According to an article in a norwegian paper. Often these poor women end up having to contact local loan sharks to pay Yunus back.
source:
http://www.hegnar.no/hegnar/newsdet.asp?id=238894&cat=103
business model
Submitted by markpetens on Wed, 2006-12-20 21:23.
Social business or not, how can Grameen actually work? It seems to me that if 94% of its owners (and thus lenders of credit) are the poor themselves, where do they get the savings from to actually hand out these credits? It wouldn't surprise me if something really fishy goes on at the bank, possibly making up credits under the auspices of the Bangladesh government, whereby other Bengals are suffering from inflationary effects these credits cause.
Give him a break
Submitted by Hasibul Haque on Wed, 2006-12-20 20:56.
Telenor should start fulfilling what it 'intended' in the original contracts and that would certainly mean eventual departure from business in Bangladesh. I as a overseas Bangladeshi feel that Telenor did a great service to the country by becoming a partner in pioneering the cell phone revolution in the country but it has now reached a point where there is a fundamental philosophical difference between Grameen and Telenor - namely social enterprise versus solely profit making. I think Telenor should acknowledge this difference and sell it shares to Grameen at the market price and gracefully depart from the picture. Yunus' mentioning of his desire to make Grameen telecom a social business should not be thought of as a blackmail - It was to emphasize how important Grameen telecom is to the Grameen's objective of social business.
Re: Give him a break
Submitted by Filip van Laenen on Wed, 2006-12-20 23:11.
@Hasibul Haque:
Yunus didn't just «mention his desire», he wrote a letter to Telenor stating what sort of press release he would send out if the company wouldn't do what he told it to do. That's plain old blackmail in my book.
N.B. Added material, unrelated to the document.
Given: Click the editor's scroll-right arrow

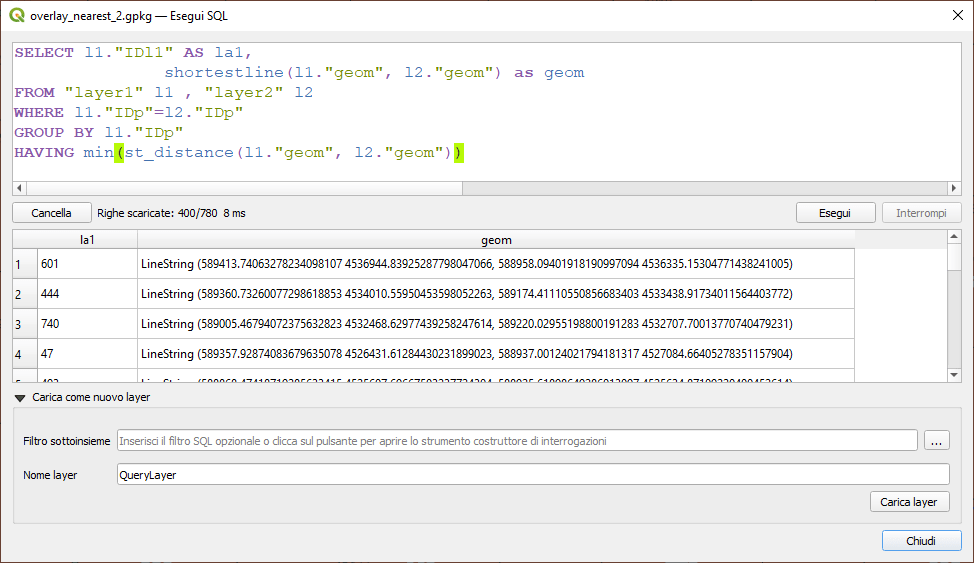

Contract Law is Contract Law...
Submitted by Kapitein Andre on Wed, 2006-12-20 04:45.
"The agreement made in 1997 contains a phrase in which Telenor expresses the intention to sell out of the company in the long run."
If Yunus is prepared to buy out Telenor's shares in GrameenPhone, then I don't see any problems, short of Yunus causing the share prices to be devalued. Telenor is correct in stating that this phrase does not constitute an obligation, for the "long run" is not a specified duration of time.
The Norwegian Prime Minister is a fool to become involved in what is essentially a possible international business dispute. Quite frankly, Telenor profiting off of its investment in GrameenPhone would only encourage further Western investment in such enterprises, where philanthropy and profit can go hand in hand.
While there is perhaps a
Submitted by Jordan on Wed, 2006-12-20 01:09.
While there is perhaps a genuine double standard here, I don't think this incident alone is enough to tarnish Muhammad Yunus
I have personally been disillusioned with the Nobel Peace Prize. It seems to consistently reward failure. But this year, it supported a humanitarian who, unlike the left, truly understands poverty. We should give him the benefit of the doubt.
Muhammad Yunus is not the devil either
Submitted by Filip van Laenen on Wed, 2006-12-20 23:06.
@JordanR
In fact, I agree with you. Muhammad Yunus is actually fundamentally a capitalist, and the only thing he did was to guarantee for the loans the poor otherwise were refused by traditional banks. He has probably done much more for the poor than any of the tiers-mondists blaming the West for everything that has ever gone wrong in the Third World.